11. A storage system comprising:

a heat-insulating outer shell capable of insulating inner space;

an ice storage water tank capable of storing water therein disposed in an ice storage water tank disposing space provided in the inner space of the heat-insulating outer shell;

a storage space for storing objects to be stored provided in the inner space of the heat-insulating outer shell;

an outside-air inlet opening provided at a lower portion of the heat-insulating outer shell, the inlet opening being capable of introducing outside air into the inner space of the heat insulating outer shell;

an inside-air outlet opening provided at an upper portion of the heat-insulating outer shell, the outlet opening being capable of discharging inside air from the inner space of the heat-insulating outer shell to the outside;

an object entrance-exit opening provided at an upper portion of the heat-insulating outer shell for allowing entrance-exit of the objects to and from the storage space; and

a blower means capable of being driven to selectively provide an outside air introducing state for introducing outside air through the outside-air inlet opening into the ice storage water tank disposing space and an inside air circulating state for circulating the air between the ice storage water tank disposing space and the storage space,

wherein when the storage system is utilized in a cold weather environment, the outside-air inlet and inside-air outlet may be selectively opened to pass substantially sub-zero ambient air through the inner space to freeze the water that may be stored in the ice storage water tank.
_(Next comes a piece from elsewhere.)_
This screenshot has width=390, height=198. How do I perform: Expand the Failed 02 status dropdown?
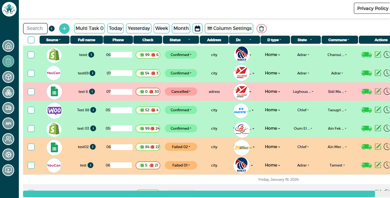point(181,147)
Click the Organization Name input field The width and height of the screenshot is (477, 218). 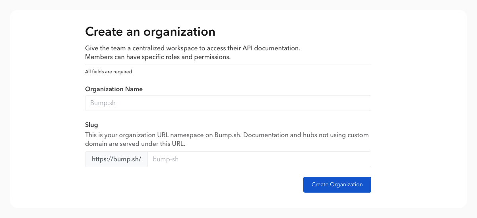click(228, 103)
12. A storage method comprising the steps of:

providing a storage space, comprising:

a heat-insulating outer shell capable of insulating an inner space;

an ice storage water tank capable of storing water therein disposed in an ice storage water tank disposing space provided in the inner space of the heat-insulating outer shell;

a storage space for storing objects to be stored provided in the inner space of the heat-insulating outer shell;

an outside-air inlet opening provided at a lower portion of the heat-insulating outer shell, the inlet opening capable of introducing outside air into the inner space;

an inside-air outlet opening provided at an upper portion of the heat-insulating outer shell, the outlet opening capable of discharging inside air from the inner space of the heat-insulating outer shell to the outside; and

an object entrance-exit opening provided at an upper portion of the heat-insulating outer shell for allowing entrance-exit of the objects to and from the storage space;

charging water into the ice storage water tank;

when outside air becomes sub-zero temperature, rendering the outside-air inlet opening and the inside-air outlet opening communicable so as to introduce the outside air into the ice storage water tank disposing space, and such that the sub-zero temperature of the outside air may freeze the water for maintaining ambient temperature of the storage space at a refrigeration condition; and

while the outside-air inlet opening is kept closed, introducing the storage object through the entrance-exit opening into the storage space to be stored therein,

wherein when the storage system is utilized in a cold weather environment, the outside-air inlet and inside-air outlet may be selectively opened to pass substantially sub-zero ambient air through the inner space to freeze the water that may be stored in the ice storage water tank.